• _Action item_
In the entries that follow, identify the line containing "Toggle expression mode" and return it together with all later lines, exactly as they appear.

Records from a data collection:
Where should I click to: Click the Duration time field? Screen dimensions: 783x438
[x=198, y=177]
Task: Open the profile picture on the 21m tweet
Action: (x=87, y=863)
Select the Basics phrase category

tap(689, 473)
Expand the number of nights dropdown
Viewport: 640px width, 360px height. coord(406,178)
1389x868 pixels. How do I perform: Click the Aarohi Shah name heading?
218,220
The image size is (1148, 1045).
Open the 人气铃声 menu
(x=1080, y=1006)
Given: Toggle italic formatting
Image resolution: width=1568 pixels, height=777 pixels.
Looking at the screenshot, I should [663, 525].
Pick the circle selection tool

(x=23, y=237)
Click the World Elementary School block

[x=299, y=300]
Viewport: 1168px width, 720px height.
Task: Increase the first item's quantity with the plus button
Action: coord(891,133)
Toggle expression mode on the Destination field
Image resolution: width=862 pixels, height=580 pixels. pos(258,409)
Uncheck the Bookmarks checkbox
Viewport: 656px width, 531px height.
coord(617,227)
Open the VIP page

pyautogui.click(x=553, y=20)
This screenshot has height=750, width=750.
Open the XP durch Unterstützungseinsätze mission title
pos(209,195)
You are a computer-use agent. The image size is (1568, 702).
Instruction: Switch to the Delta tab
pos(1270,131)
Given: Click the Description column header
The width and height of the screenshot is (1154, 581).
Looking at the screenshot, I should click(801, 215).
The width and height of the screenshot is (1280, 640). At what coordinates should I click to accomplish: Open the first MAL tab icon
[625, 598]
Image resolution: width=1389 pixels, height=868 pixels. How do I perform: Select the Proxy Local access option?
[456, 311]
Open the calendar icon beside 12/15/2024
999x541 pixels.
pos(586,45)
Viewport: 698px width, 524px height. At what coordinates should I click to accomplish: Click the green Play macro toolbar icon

• _Solution to this exercise_
Toggle expression mode on the Destination field
Image resolution: width=862 pixels, height=580 pixels. pos(258,409)
Uncheck the Bookmarks checkbox
Viewport: 656px width, 531px height.
coord(617,227)
Open the VIP page

pyautogui.click(x=553, y=20)
This screenshot has height=750, width=750.
Open the XP durch Unterstützungseinsätze mission title
pos(209,195)
You are a computer-use agent. The image size is (1568, 702).
Instruction: Switch to the Delta tab
pos(1270,131)
Given: Click the Description column header
The width and height of the screenshot is (1154, 581).
Looking at the screenshot, I should click(801, 215).
The width and height of the screenshot is (1280, 640). At what coordinates should I click to accomplish: Open the first MAL tab icon
[625, 598]
Image resolution: width=1389 pixels, height=868 pixels. How do I perform: Select the Proxy Local access option?
[456, 311]
Open the calendar icon beside 12/15/2024
999x541 pixels.
pos(586,45)
Viewport: 698px width, 524px height. At what coordinates should I click to accomplish: Click the green Play macro toolbar icon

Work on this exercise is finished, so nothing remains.